Image via Wikipedia
So what does this mean?
In the first place, computing is about achieving a piece of work, what the work consists of is irrelevant for the definition.
Grid computing is about achieving or completing a humongous piece of work which if given to a single computer would take an inordinately large amount of time and would also in all probability lock up the CPU cycles of the machine, leading to that notorious reaction ‘My computer froze”.
For people who are maybe not technically minded but are aware of SETI@home (The Search For Extra Terrestrial Intelligence – this is a volunteer computing project that utilizes the unused CPU cycles of volunteer home and work PCs to analyze radio signals emanating from space for signs of some sort of intelligent life out there. This seeks to answer that philosophical question “Are we the only ones out here on Planet Earth? It cannot be – there must be someone out there in the vast reaches of the universe”.
What this implies that each volunteer machine downloads a set of radio signal data, analyses it and sends the results back to the SETI project server. The SETI@home application is a screen-saver to be loaded onto the client machine.
This is what in technical terms is known as CPU scavenging and volunteer computing.
The term grid computing originated in the early 1990s as a metaphor for making computer power as easy to access as an electric power grid in Ian Foster‘s and Carl Kesselman‘s seminal work, "The Grid: Blueprint for a new computing infrastructure"
The crux of grid computing is very similar to what you do what when wish to complete a large chunk of work. You break the work down into smaller tasks and sub-tasks that are more controllable and easily achievable. Grid computing works on a very similar premise. Work to be performed is broken down into smaller discrete pieces that are parceled out to registered machines – machines designated to be part of the computing grid.
Once the work is completed on each registered machine, the results are then communicated to the master/server machine. Grid computing works on the premise that there is a master-slave relationship between machines at various levels. A slave may in turn be a master.
Grid computing is about distributed computing – work is distributed to computers either within or across departments, enterprises or globally.
Grid computing is about scalability – a grid scales very well to solve really large computing problems. Grid computing is a type of parallel computing except parallelism is achieved over different machines of different configurations – the heterogeneity of machines is not a significant barrier to creating a grid infrastructure.
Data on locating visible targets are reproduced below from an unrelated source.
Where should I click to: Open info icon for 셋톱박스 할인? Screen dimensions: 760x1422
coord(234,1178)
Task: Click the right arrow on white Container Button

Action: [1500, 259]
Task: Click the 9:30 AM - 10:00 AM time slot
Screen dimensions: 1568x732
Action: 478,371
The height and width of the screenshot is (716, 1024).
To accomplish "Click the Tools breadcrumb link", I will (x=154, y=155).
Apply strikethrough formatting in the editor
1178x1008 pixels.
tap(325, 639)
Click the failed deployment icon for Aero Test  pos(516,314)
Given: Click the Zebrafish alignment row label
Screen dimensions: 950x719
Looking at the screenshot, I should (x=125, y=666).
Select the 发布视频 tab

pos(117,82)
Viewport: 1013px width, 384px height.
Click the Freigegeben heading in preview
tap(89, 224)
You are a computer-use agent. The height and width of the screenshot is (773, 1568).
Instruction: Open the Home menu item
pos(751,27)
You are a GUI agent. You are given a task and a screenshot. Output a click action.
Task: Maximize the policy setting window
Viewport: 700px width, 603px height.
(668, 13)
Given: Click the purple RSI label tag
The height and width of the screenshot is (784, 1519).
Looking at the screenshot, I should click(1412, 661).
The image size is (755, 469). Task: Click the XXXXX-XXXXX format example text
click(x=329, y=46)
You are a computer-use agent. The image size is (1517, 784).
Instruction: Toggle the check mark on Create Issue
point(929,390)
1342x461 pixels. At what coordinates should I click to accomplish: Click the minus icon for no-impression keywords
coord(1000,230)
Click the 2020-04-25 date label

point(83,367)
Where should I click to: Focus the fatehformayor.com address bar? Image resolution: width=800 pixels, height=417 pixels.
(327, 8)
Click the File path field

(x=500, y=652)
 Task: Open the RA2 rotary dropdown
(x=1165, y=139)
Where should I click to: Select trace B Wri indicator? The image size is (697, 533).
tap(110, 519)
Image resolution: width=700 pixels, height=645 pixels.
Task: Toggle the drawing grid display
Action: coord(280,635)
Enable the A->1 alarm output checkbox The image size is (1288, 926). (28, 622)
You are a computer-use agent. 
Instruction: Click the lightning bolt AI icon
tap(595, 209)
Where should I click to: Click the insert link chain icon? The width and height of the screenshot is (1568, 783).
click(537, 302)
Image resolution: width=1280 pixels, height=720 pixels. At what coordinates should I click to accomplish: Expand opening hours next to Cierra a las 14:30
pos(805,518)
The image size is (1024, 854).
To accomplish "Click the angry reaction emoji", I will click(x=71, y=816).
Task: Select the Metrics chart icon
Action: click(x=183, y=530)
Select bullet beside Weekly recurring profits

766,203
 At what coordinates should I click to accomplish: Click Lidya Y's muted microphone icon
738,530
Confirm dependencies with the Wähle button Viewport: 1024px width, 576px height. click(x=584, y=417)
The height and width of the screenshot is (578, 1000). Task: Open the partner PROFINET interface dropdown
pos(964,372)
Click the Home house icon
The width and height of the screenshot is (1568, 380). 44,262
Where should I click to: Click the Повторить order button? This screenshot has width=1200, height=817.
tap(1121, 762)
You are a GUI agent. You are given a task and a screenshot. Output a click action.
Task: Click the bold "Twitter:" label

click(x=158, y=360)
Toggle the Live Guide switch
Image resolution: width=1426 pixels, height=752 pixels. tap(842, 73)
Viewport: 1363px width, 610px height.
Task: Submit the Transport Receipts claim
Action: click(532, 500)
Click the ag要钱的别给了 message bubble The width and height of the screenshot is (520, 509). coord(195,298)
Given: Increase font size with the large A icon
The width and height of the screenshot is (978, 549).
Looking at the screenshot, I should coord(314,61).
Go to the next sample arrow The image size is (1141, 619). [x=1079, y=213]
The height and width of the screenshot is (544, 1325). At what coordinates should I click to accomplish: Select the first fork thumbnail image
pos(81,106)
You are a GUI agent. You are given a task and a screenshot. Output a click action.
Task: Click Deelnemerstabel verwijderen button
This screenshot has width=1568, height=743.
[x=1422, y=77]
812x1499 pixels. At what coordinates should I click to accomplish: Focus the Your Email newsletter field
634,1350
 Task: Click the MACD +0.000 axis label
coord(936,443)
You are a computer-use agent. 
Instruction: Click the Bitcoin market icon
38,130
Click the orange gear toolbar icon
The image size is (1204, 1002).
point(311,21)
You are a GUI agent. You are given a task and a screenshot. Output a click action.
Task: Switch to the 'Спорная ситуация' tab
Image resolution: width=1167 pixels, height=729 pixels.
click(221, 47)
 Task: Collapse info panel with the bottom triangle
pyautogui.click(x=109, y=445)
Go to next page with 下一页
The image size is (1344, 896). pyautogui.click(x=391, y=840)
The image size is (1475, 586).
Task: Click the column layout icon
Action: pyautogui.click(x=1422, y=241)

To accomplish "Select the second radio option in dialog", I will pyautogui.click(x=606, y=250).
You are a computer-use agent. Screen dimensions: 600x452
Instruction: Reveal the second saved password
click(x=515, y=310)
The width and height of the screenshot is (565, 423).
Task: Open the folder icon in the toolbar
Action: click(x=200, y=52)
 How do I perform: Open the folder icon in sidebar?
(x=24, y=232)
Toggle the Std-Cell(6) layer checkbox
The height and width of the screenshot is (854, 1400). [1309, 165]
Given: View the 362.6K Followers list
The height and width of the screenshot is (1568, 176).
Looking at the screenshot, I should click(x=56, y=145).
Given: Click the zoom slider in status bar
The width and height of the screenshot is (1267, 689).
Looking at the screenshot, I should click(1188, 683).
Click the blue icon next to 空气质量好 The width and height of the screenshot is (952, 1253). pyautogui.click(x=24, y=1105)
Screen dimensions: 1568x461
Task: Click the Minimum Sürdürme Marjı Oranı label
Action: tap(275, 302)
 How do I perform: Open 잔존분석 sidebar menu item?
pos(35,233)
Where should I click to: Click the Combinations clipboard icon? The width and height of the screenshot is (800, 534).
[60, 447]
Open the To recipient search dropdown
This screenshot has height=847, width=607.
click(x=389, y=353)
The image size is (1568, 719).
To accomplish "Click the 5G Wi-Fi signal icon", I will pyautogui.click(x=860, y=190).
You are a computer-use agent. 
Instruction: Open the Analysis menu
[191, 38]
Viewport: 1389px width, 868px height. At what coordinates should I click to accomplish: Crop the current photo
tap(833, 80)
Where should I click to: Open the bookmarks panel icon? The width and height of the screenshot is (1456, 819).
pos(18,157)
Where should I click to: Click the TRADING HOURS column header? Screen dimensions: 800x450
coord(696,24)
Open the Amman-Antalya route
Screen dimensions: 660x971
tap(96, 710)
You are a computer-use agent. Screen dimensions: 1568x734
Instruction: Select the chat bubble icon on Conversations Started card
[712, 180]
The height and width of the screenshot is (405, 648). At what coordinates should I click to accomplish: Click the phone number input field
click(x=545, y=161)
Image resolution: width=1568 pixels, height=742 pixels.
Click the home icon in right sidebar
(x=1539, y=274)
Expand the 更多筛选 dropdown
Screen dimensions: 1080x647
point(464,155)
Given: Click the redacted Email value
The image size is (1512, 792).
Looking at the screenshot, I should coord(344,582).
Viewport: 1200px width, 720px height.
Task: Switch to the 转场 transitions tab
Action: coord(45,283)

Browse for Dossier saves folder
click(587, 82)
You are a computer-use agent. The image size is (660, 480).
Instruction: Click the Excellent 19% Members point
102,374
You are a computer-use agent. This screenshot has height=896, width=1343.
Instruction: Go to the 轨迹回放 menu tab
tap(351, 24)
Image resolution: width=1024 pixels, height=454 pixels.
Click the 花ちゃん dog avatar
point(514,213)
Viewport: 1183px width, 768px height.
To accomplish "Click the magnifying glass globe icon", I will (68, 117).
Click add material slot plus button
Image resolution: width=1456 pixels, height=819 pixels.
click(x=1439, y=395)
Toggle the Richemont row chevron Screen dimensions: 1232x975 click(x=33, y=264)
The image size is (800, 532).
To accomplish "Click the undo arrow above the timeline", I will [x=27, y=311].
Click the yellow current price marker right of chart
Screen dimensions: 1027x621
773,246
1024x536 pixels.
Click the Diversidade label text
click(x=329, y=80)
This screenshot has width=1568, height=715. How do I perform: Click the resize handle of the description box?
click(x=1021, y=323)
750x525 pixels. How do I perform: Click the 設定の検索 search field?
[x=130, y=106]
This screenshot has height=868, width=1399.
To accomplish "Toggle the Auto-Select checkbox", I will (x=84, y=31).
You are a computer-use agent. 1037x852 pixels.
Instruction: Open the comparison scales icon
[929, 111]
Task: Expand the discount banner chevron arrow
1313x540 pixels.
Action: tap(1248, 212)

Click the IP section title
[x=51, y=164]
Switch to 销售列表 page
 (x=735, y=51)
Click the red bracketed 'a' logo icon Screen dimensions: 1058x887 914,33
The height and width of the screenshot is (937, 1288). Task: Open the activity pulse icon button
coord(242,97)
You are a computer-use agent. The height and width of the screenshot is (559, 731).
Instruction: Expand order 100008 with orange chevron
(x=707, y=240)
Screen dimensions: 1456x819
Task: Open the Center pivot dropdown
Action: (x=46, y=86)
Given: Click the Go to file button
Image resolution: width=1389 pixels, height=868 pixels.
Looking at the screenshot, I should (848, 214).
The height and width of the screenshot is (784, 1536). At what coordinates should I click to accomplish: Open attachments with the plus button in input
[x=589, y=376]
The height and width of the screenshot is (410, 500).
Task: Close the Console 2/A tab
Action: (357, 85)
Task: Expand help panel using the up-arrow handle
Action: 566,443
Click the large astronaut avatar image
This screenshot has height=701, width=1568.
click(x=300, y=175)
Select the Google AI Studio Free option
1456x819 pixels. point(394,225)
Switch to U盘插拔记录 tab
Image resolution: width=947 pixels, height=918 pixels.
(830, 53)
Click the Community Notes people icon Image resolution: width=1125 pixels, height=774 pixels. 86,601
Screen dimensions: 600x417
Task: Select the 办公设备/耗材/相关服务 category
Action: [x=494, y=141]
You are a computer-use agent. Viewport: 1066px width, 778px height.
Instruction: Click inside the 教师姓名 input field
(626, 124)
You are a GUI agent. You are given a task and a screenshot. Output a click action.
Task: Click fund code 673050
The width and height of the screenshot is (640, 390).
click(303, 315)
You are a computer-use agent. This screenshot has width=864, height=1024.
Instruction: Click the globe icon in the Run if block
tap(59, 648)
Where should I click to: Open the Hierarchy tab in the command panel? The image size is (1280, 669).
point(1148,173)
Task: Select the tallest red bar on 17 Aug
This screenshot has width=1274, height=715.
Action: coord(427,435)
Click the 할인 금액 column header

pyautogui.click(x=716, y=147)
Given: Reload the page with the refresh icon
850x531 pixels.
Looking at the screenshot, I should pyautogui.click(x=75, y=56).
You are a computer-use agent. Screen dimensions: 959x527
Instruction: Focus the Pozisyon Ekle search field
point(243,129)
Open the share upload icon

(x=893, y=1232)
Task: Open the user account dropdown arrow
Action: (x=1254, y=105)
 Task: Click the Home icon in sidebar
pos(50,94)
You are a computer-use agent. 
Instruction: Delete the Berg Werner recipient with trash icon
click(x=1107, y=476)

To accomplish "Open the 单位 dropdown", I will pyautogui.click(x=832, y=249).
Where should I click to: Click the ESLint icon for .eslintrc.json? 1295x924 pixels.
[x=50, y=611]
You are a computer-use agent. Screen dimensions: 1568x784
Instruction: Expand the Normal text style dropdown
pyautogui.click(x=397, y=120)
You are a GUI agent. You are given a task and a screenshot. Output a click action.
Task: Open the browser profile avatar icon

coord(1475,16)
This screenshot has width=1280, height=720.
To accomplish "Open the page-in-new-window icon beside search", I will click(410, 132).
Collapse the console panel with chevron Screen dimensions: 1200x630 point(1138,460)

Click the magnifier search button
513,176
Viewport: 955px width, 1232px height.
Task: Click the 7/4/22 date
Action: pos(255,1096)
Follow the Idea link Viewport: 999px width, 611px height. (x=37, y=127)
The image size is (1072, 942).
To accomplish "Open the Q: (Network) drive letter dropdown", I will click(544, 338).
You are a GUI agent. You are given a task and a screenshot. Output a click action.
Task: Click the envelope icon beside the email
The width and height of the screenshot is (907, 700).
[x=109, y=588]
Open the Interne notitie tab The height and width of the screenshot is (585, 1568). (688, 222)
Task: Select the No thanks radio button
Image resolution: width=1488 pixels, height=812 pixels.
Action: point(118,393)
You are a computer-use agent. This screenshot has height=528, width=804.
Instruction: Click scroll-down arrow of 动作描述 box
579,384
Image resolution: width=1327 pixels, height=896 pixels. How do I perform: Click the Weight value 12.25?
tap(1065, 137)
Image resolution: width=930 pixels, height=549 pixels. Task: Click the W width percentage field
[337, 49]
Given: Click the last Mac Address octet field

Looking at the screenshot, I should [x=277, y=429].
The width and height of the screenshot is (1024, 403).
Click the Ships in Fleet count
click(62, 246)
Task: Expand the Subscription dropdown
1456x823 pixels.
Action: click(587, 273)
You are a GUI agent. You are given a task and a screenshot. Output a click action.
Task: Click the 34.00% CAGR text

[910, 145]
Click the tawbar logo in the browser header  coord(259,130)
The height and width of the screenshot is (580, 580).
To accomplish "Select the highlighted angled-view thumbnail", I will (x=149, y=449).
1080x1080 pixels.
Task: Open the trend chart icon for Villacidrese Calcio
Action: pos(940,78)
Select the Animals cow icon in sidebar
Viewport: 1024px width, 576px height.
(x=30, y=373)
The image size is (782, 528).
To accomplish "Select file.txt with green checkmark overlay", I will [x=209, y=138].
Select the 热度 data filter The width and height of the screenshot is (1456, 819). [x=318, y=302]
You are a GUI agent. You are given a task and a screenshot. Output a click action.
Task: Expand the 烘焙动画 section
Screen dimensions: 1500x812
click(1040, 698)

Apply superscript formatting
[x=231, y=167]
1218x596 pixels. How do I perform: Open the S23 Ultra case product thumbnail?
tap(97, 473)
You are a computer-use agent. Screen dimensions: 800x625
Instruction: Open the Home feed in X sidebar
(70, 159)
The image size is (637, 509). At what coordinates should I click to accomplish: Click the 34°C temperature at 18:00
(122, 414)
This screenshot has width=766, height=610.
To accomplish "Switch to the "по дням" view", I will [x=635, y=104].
IBM defines grid computing as “the ability, using a set of open standards and protocols, to gain access to applications and data, processing power, storage capacity and a vast array of other computing resources over the Internet. A grid is a type of parallel and distributed system that enables the sharing, selection, and aggregation of resources distributed across ‘multiple’ administrative domains based on their (resources) availability, capacity, performance, cost and users’ quality-of-service requirements”.
Grid computing is about quality of service. Quality of service is an important factor to consider while implementing and/or using a grid computing service or infrastructure.
A grid computing infrastructure can be commoditized – each node or machine can be purchased as a commodity hardware to form a huge supercomputer consisting of heterogeneous computers working in parallel. The only problem with grid computing that it is expected that each part parceled out to an individual machine is by itself complete and thus less reliance on network connectivity which can be several notches below in reliability and speed.
So why is grid computing gaining in popularity?
It has also been used for scientific modeling. But in current technical literature, it is more associated with how search engines do their automated tabulation of the various sites on the internet. Google’s software called MapReduce runs on a large cluster of commodity machines and is highly scalable: a typical MapReduce computation processes many terabytes of data on thousands of machines. Upwards of one thousand MapReduce jobs are executed on Google’s clusters every day. MapReduce is part of the Apache Hadoop project.
Grid computing, utility computing and cloud computing are all inter-linked. They cannot be separated from each other.
Grid computing now touches our everyday lives. The connectivity between different computing devices and their ability to communicate their status and information via networks whether wireless or otherwise lends itself to building our very own intelligent grids that serve our very own unique needs. Imagine being able to warm up your car 30 minutes before you set out to drive from the comfort of your armchair!
That sums up this discussion of grid computing! Have a great week!